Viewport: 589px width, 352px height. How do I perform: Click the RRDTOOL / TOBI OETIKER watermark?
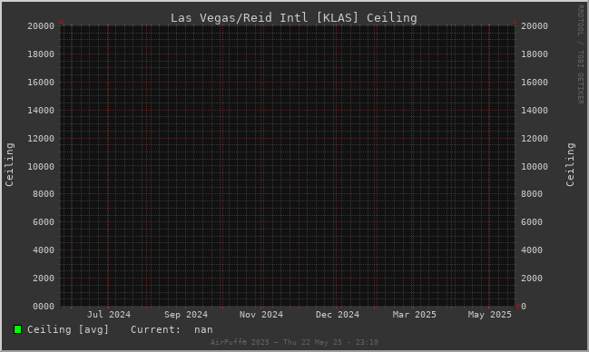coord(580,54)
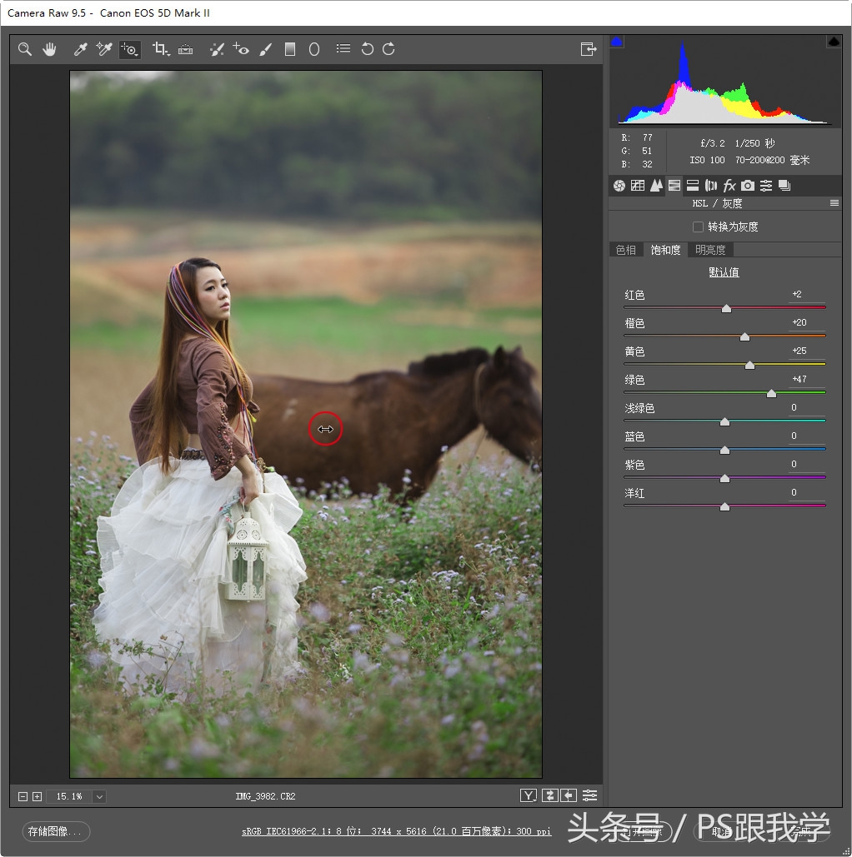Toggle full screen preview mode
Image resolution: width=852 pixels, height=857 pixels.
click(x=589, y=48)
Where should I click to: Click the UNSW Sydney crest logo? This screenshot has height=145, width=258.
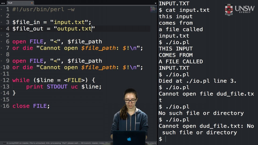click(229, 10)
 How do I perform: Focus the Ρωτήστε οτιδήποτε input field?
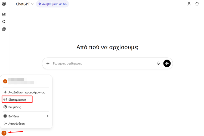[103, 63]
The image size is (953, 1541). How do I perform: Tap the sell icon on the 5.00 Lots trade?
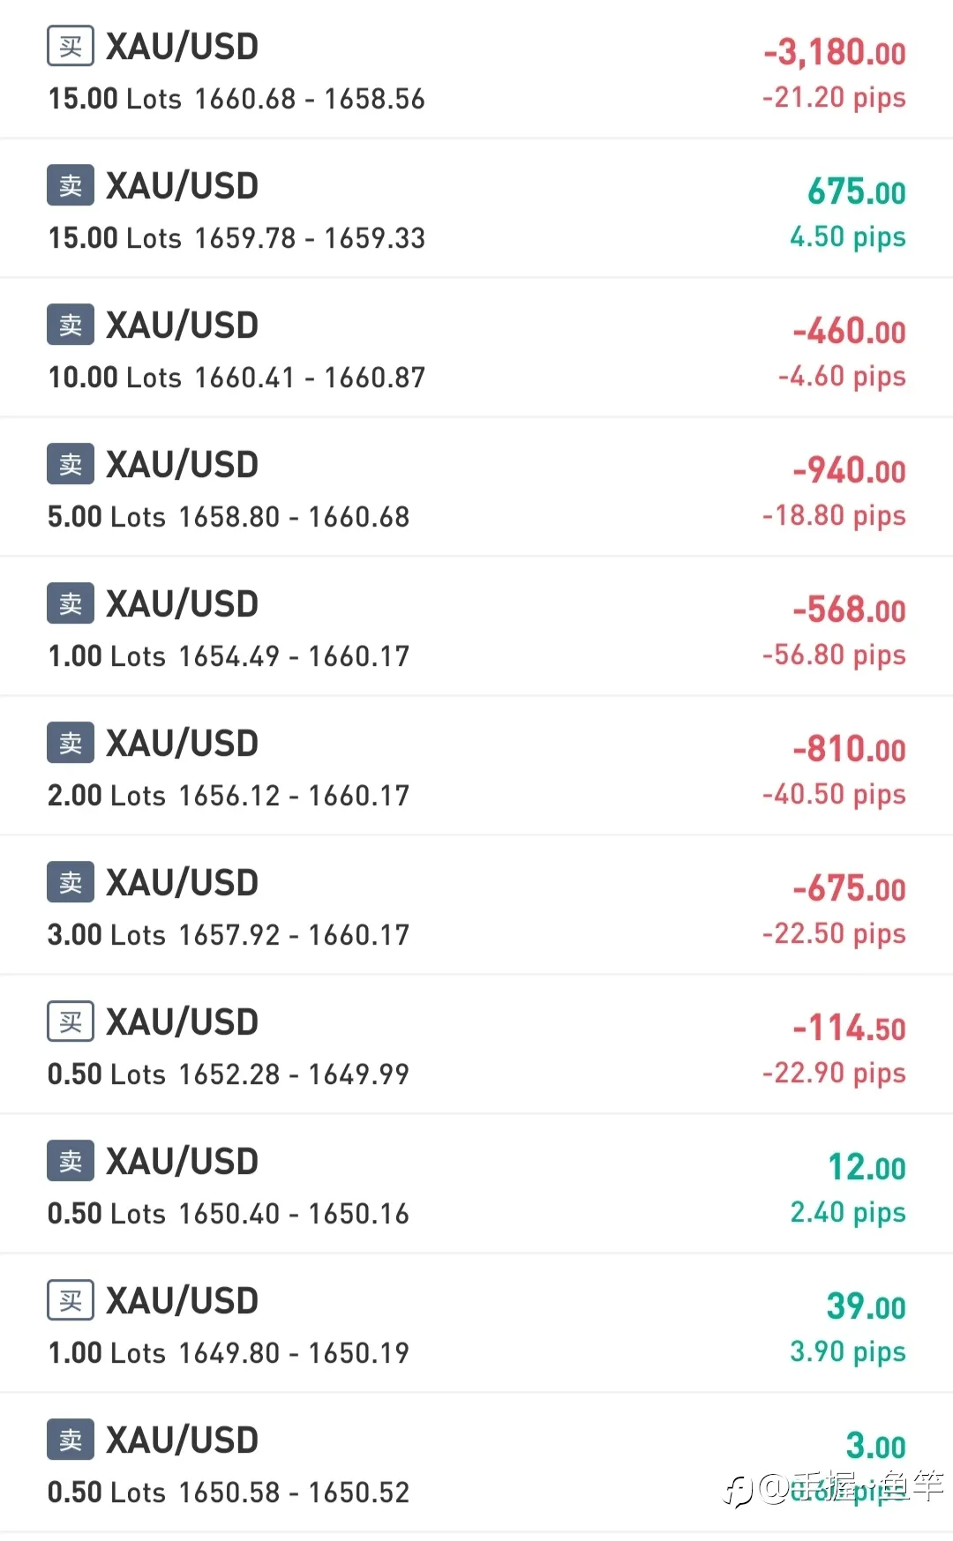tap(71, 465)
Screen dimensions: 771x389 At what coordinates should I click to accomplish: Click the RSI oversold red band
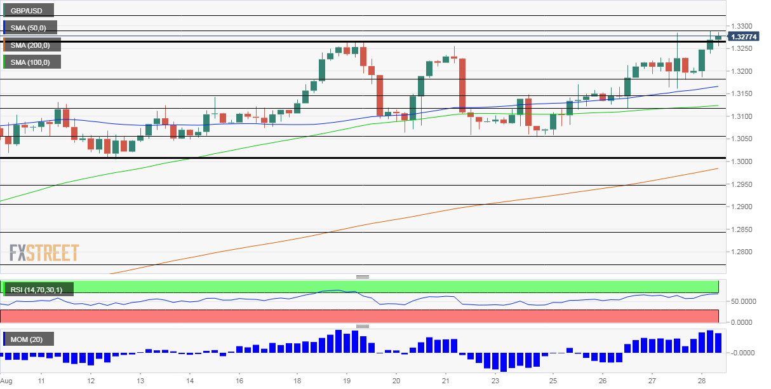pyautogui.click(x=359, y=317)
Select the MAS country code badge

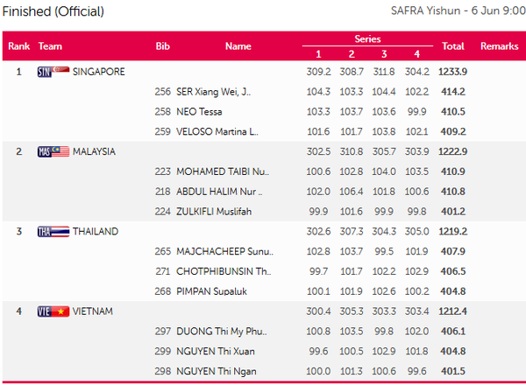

^^^^

### [WHAT TO DO]
Copy every record exactly as written, leaving out the pictures.

### [WRITTEN SOLUTION]
Viewport: 589px width, 352px height. How do I perform: Click the RRDTOOL / TOBI OETIKER watermark?
coord(580,54)
Toggle full screen preview mode
Image resolution: width=852 pixels, height=857 pixels.
click(x=589, y=48)
Where should I click to: Click the UNSW Sydney crest logo? This screenshot has height=145, width=258.
click(229, 10)
 How do I perform: Focus the Ρωτήστε οτιδήποτε input field?
[103, 63]
The image size is (953, 1541). How do I perform: Tap the sell icon on the 5.00 Lots trade?
tap(71, 465)
Screen dimensions: 771x389 At what coordinates should I click to accomplish: Click the RSI oversold red band
pyautogui.click(x=359, y=317)
Select the MAS country code badge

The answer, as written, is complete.